● **Assignment**
Print the part of the data that opens with the line containing "Find the location of a particular element. The image" and closes with the line containing "r2-model1: 0.947 /", keeping both of those lines and leaving out the pictures.

● **Provided records**
===

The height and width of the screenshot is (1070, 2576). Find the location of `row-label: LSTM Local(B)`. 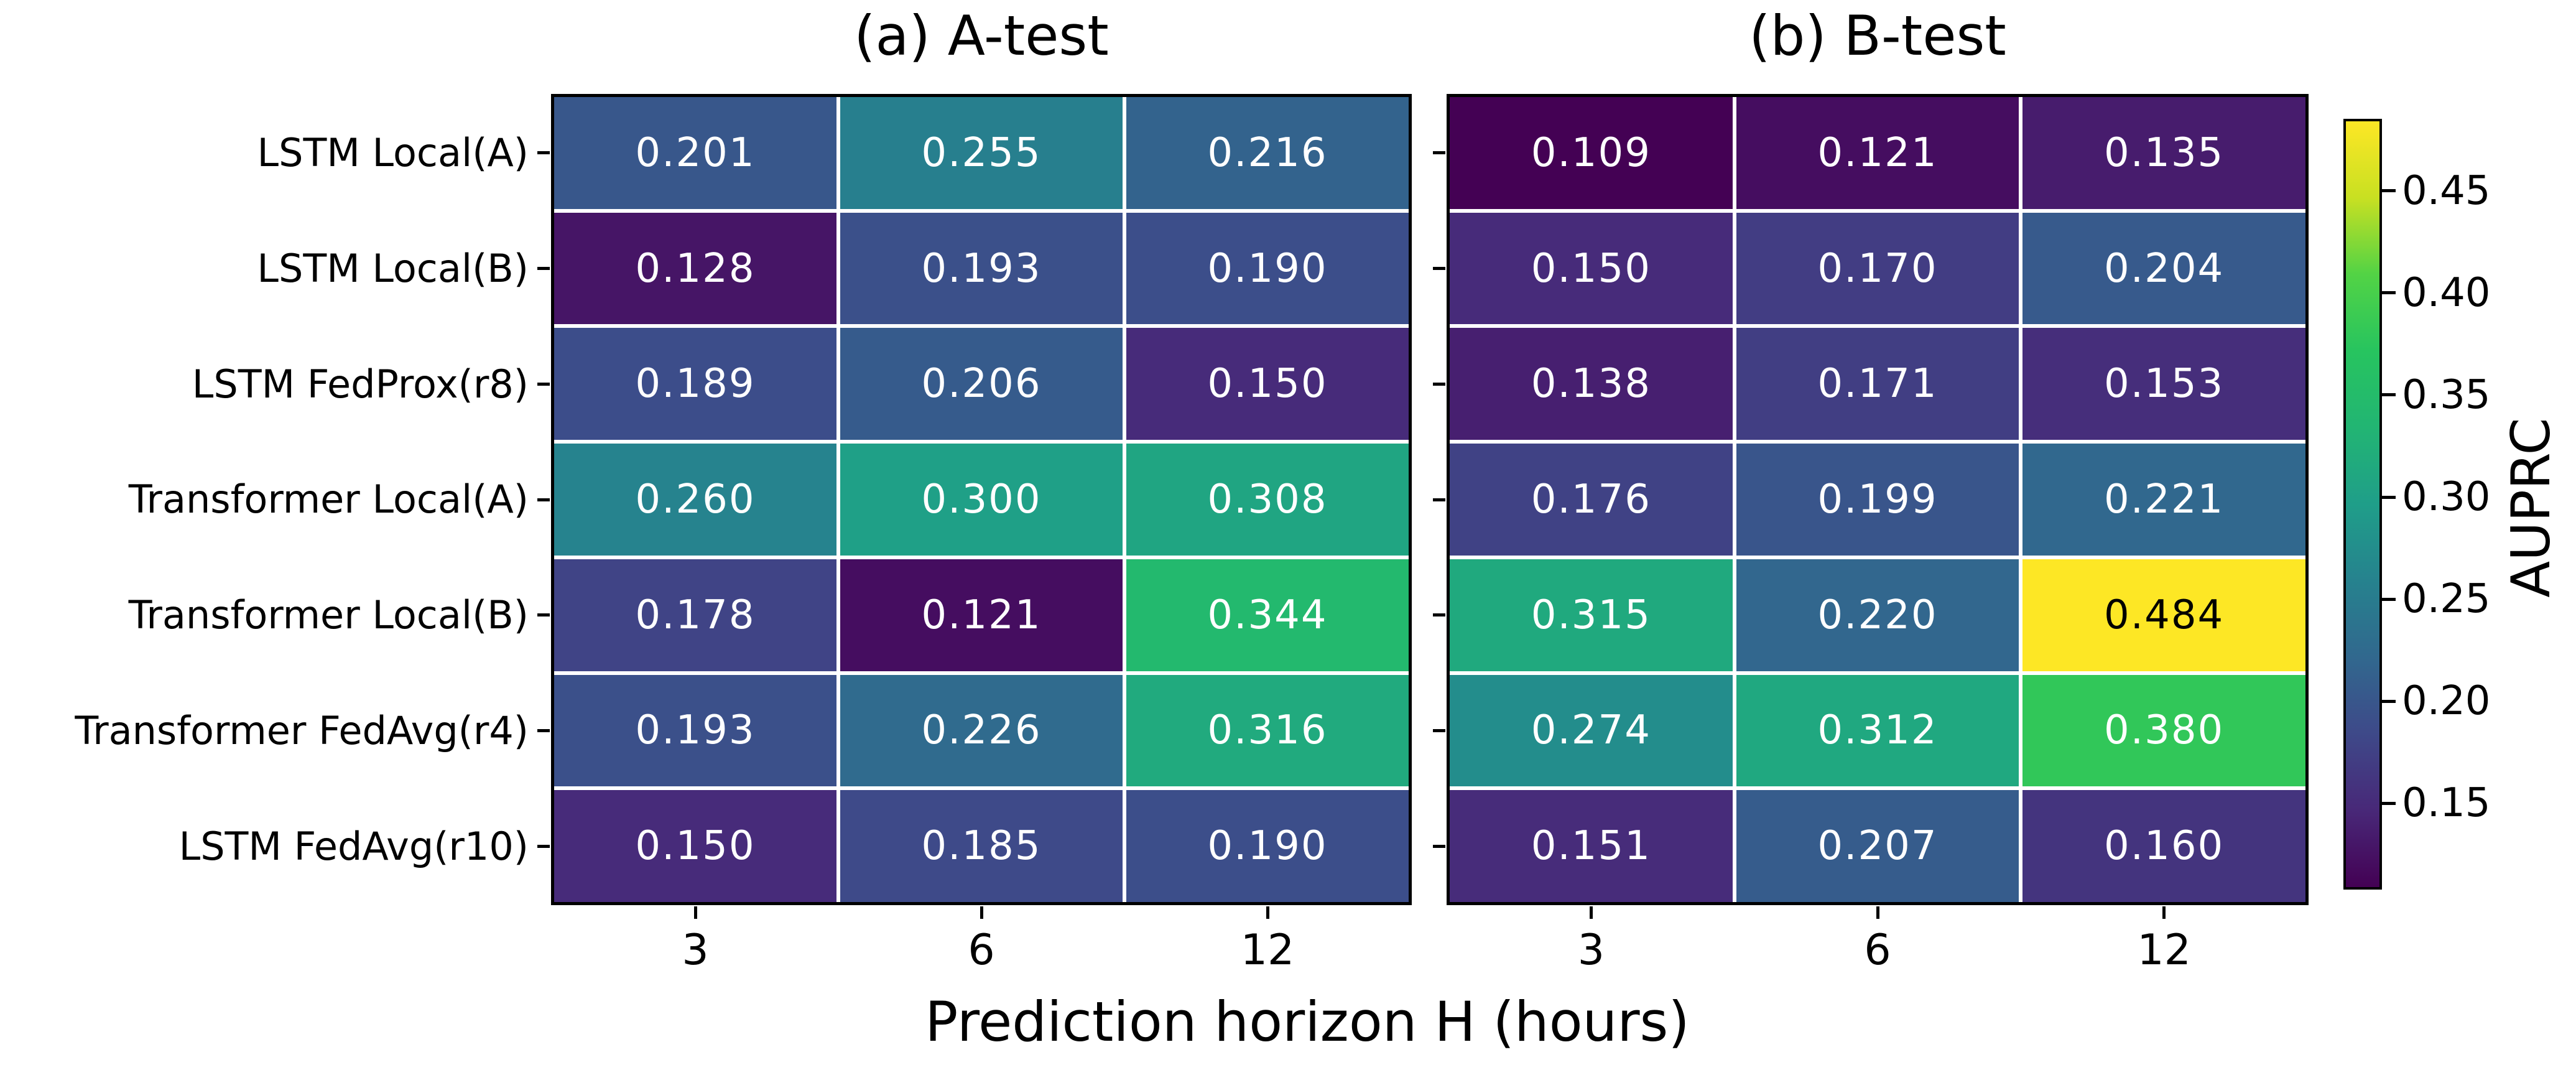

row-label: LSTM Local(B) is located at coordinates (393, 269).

===

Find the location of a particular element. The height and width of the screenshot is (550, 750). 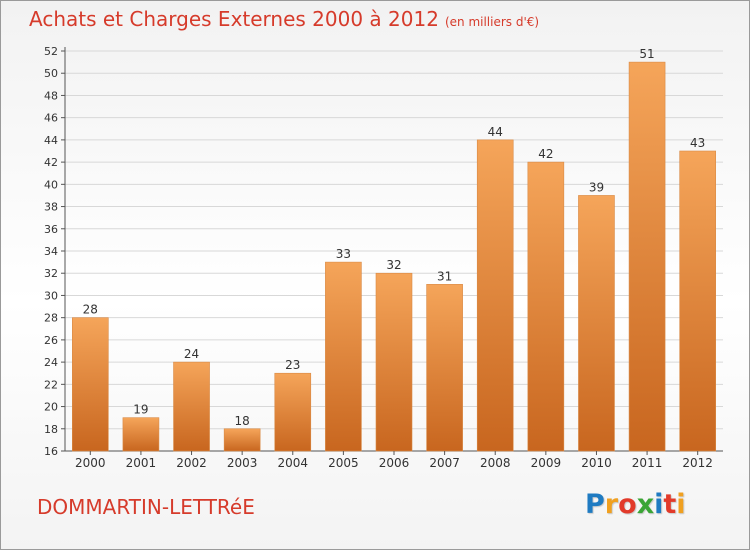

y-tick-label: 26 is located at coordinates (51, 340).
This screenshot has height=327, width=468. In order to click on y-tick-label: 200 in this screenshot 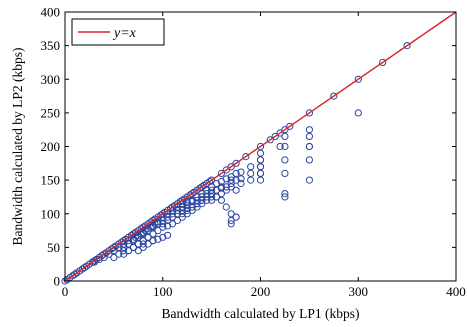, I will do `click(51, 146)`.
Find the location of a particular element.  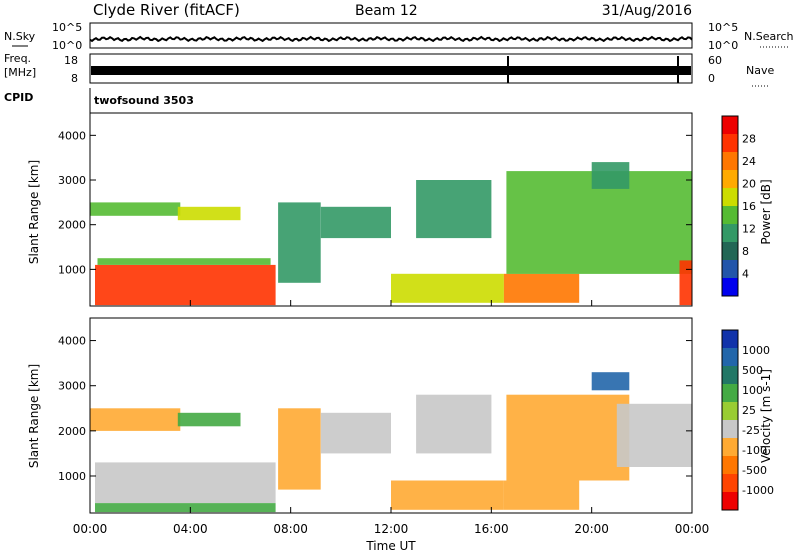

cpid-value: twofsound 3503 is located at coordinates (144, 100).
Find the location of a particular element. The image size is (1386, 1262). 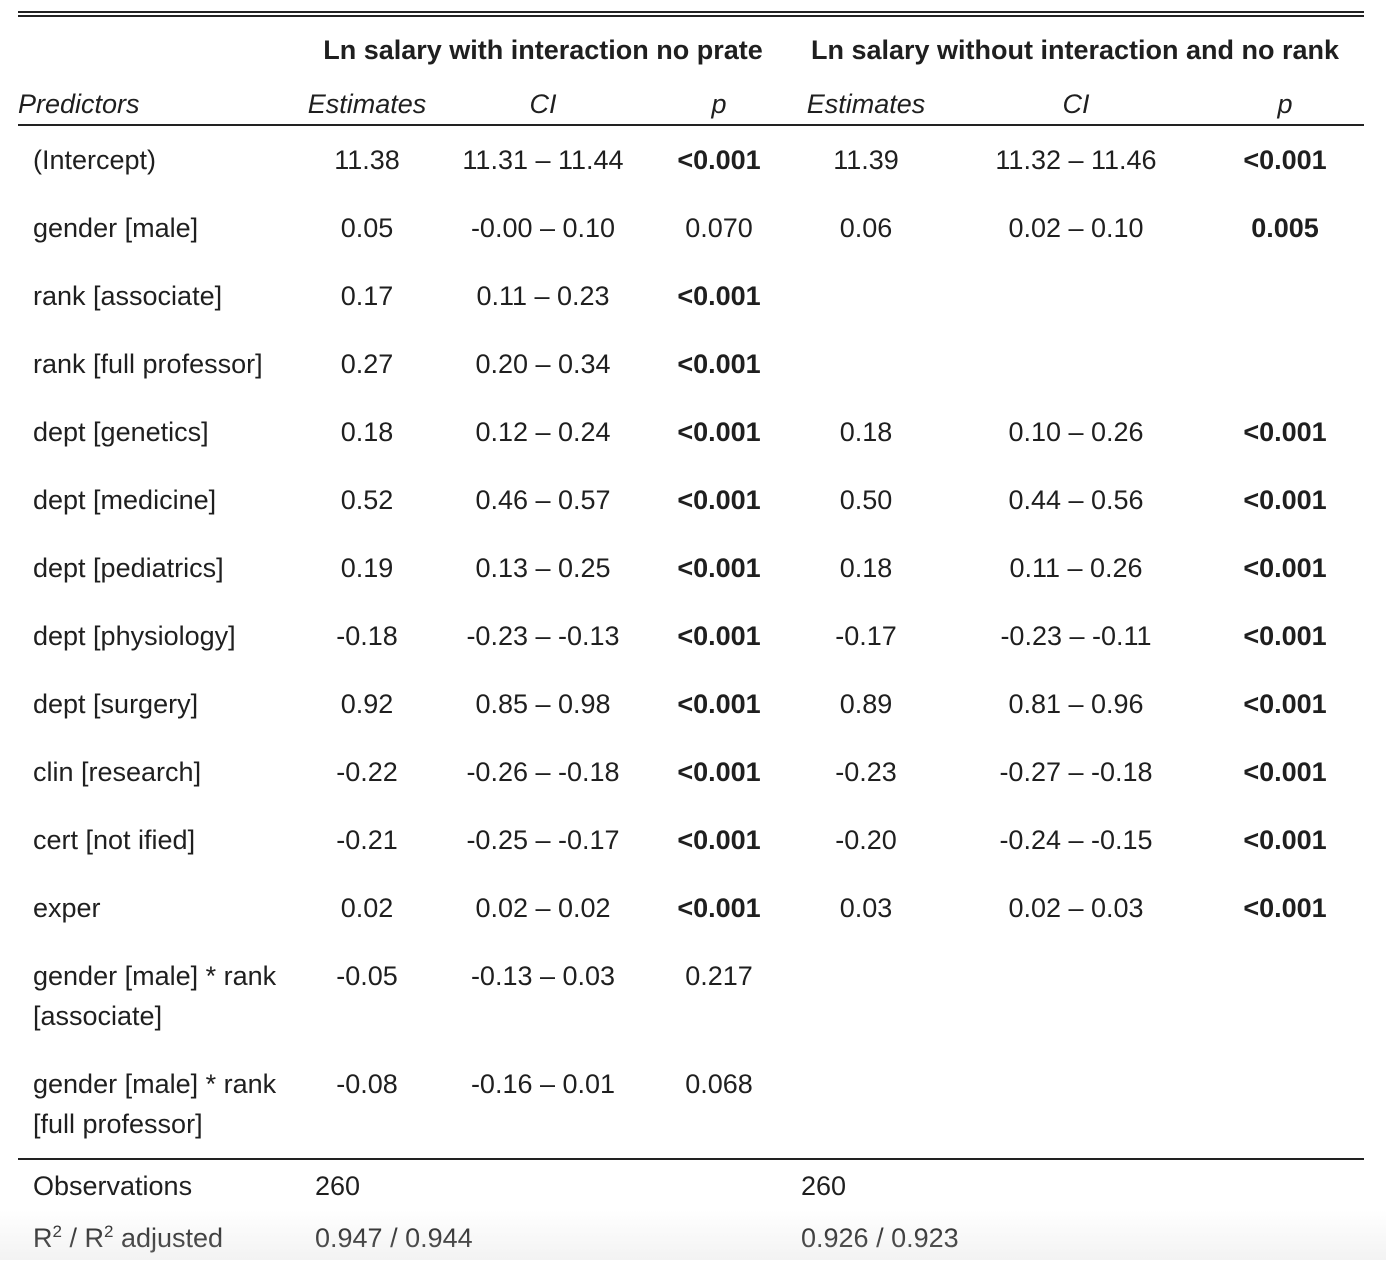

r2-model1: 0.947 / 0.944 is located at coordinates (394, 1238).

===

● **The completed task**
Find the location of a particular element. The image size is (1386, 1262). 

r2-model1: 0.947 / 0.944 is located at coordinates (394, 1238).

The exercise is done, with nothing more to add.